Pattern of change in mAs according to types of topogram Scan data from topogram that has no information above shoulder level(shoulder cut) shows high mAs than that from normal topogram in 3 types of scanner.
In contrast to shoulder cut,
the usage of a topogram that has no information below lower lobes of lung(liver cut) decreases mAs compared with scan data using normal topogram in 3 types of scanner.
In two cases of scan data from abnormal topogram,
there are no significant change in mAs due to scan direction(Figure 4,5,6).
2.
The comparison of mAs on neck when using a topogram of shoulder level cut When we use a topogram of shoulder level cut,
each average mAs is 2.38 times to that of using normal topogram in GE scanner(112 mAs to 267 mAs),
5.75 times in Phillips scanner(65 mAs to 374 mAs),
2.27 times in Siemens scanner(138 mAs 314 mAs) when scan direction is cranio-caudal.
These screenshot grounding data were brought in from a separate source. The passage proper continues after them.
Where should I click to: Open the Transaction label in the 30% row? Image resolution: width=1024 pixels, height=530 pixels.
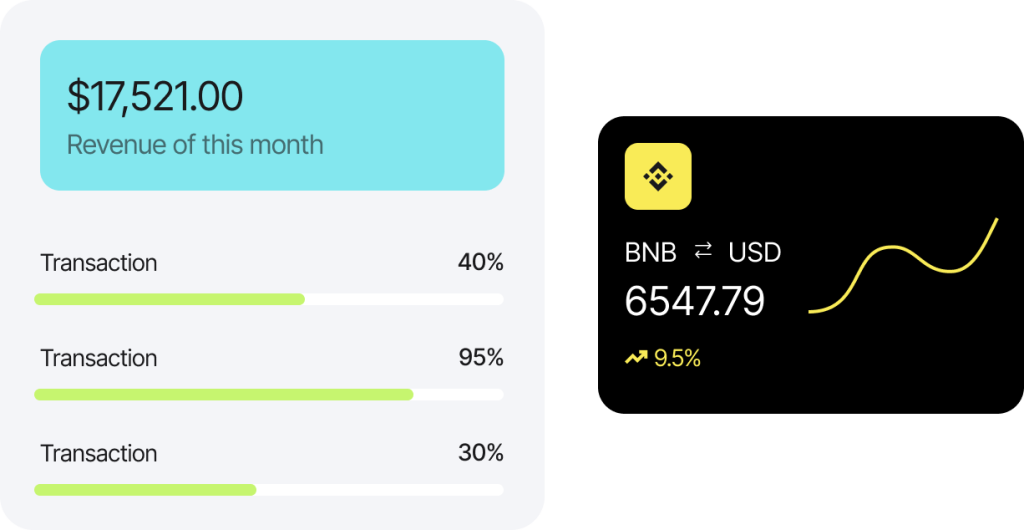tap(99, 453)
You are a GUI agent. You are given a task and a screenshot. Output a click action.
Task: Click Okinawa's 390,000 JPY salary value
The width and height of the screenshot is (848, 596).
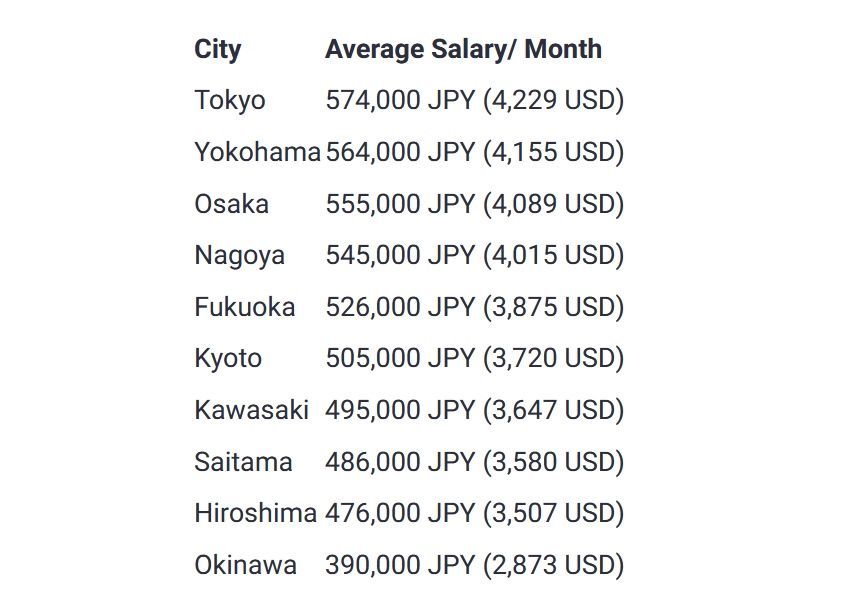tap(475, 565)
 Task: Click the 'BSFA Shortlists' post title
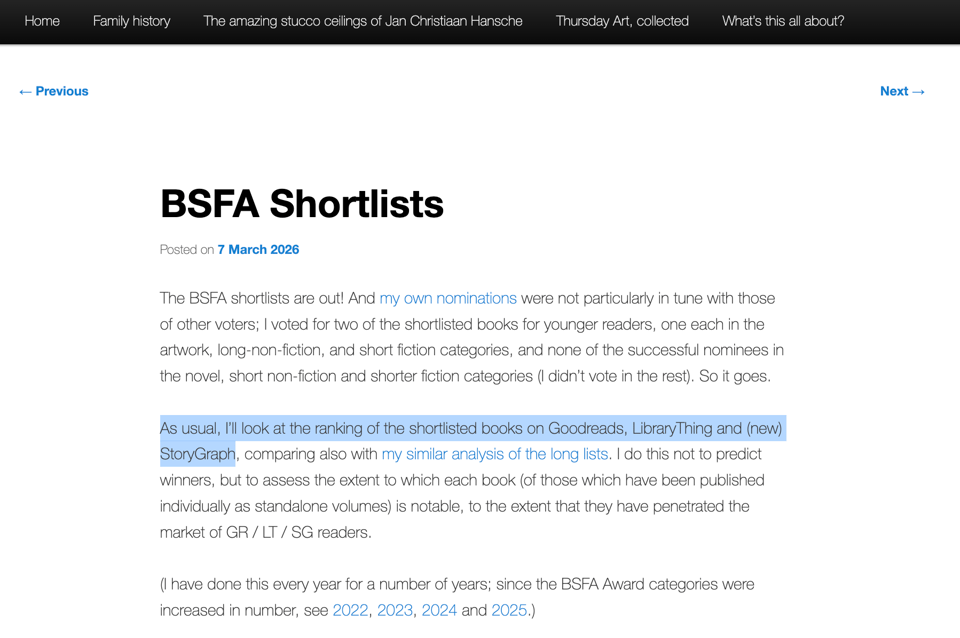click(301, 204)
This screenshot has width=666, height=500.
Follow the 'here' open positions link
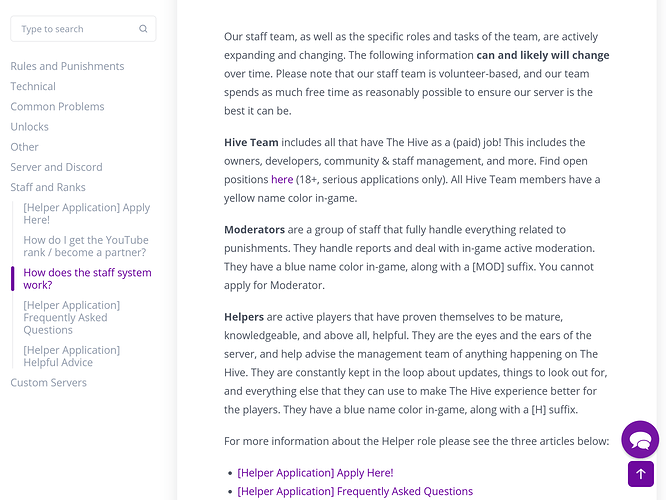[282, 180]
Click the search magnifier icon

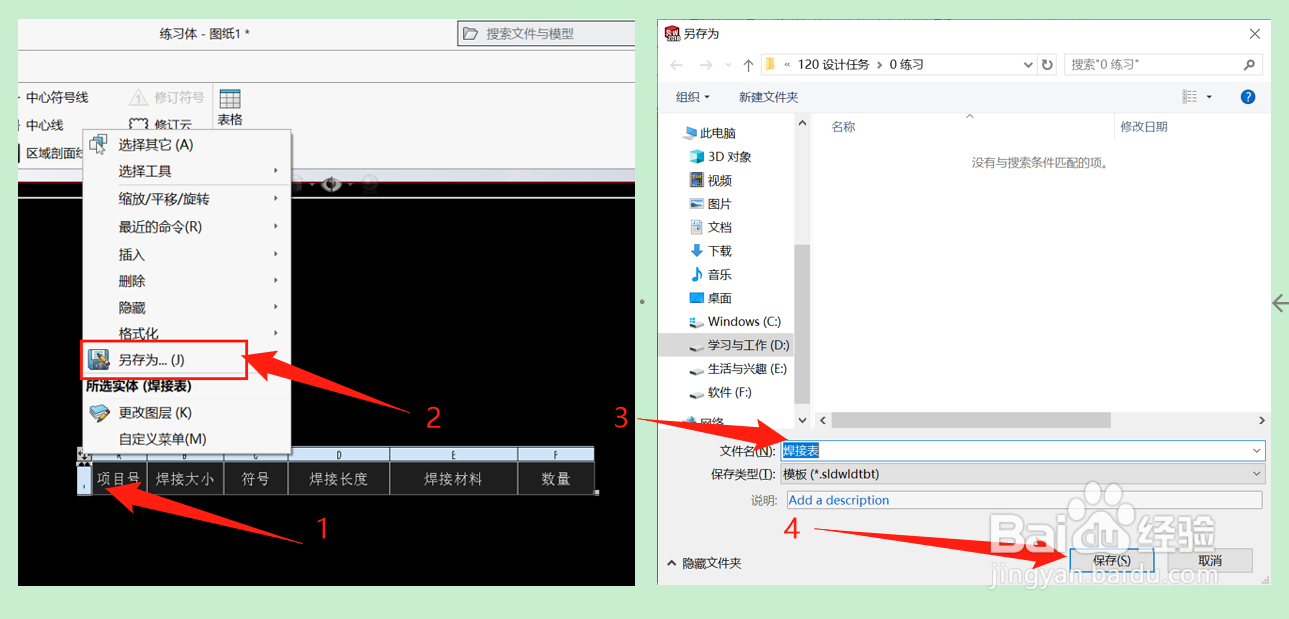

In caudo-cranial scan direction,
average mAs is 2.47 times to that of using normal topogram in GE scanner(104 mAs to 257 mAs),
6.82 times in Phillips scanner(56 to 382),
6.34 times in Siemens scanner(44 mAs to 279 mAs)(Table 1) 3.
The comparison of mAs on liver when using a topogram of liver level cut Using liver level cut topogram,
average mAs is 0.61 times to that of using normal topogram in GE scanner(190 mAs to 116 mAs),
0.73 times in Phillips scanner(191 mAs to 140),
0.70 times in Siemens scanner(119 mAs 84 mAs) when scan direction is cranio-caudal.
In caudo-cranial scan direction,
average mAs is 0.53 times to that of using normal topogram in GE scanner(191 mAs to 101 mAs),
0.68 times in Phillips scanner(204 mAs to 139 mAs),
0.54 times in Siemens scanner(151 mAs to 81 mAs)(Table 2).